Objective The carbon footprint of agriculture contributes to the measurement of "carbon" in agricultural production and characterizes sustainable agriculture with a relative balance between crop yields, soil productivity and environmental quality. Research on the carbon footprint of food crop production processes has a very important role and significance in promoting low-carbon agriculture and formulating locally adapted and sustainable development strategies.

Method Through the life cycle assessment method, the black soil farmland carbon emissions of major grain crops (rice, corn, soybean) in the cities of the three provinces (Heilongjiang, Jilin and Liaoning) in Northeast China from 2011 to 2020 were accounted, and the factors affecting the carbon footprint of farmland in each province were analyzed.
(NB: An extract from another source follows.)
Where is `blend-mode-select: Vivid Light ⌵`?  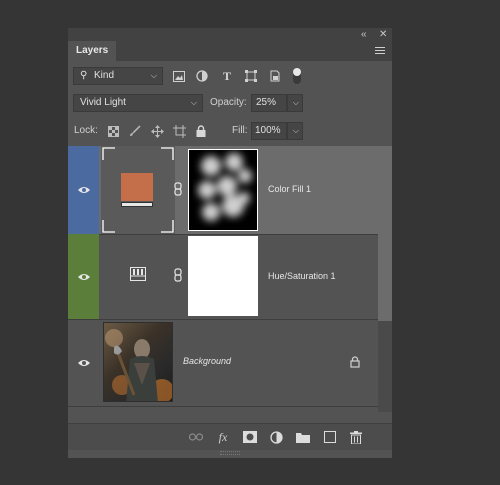
blend-mode-select: Vivid Light ⌵ is located at coordinates (138, 103).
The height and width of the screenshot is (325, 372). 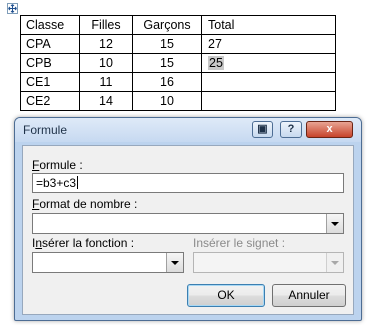 What do you see at coordinates (85, 204) in the screenshot?
I see `number-format-label: Format de nombre :` at bounding box center [85, 204].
Result The results showed that among the carbon footprint per unit of production and carbon footprint per unit area of the three major food crops during the period from 2011 to 2020, rice had the highest carbon footprint, with mean values of 0.68 kg CO₂-eq/kg⁻¹ and 4.6 t CO₂-eq/hm⁻², respectively. While soybeans had the lowest carbon footprint per unit of area, and maize had the lowest carbon footprint per unit of production. The differences in carbon footprint levels among the three provinces were more obvious, the highest carbon footprint per unit of rice and corn production in Heilongjiang Province, and he highest carbon footprint per unit of soybean production in Jilin Province. All three major crops in Heilongjiang Province had the lowest performance in carbon footprint per unit of area. In terms of the spatial distribution of carbon emissions from the production of major grain crops in the three provinces, Harbin City and its surrounding municipalities were the main areas of carbon emissions. Fertilizer inputs and the associated carbon emissions accounted for the largest proportion of the carbon footprint composition of grain crop production.

Conclusion Improving the efficiency of fertilizer use, optimizing the types of fertilizers, reforming fertilizer application methods, reconciling the growing mechanization of agriculture with the consequent increase in carbon emissions caused by fuel oil and electricity, will be the keys to reduce carbon emissions in the northeastern black soil region and achieve the dual-carbon goal.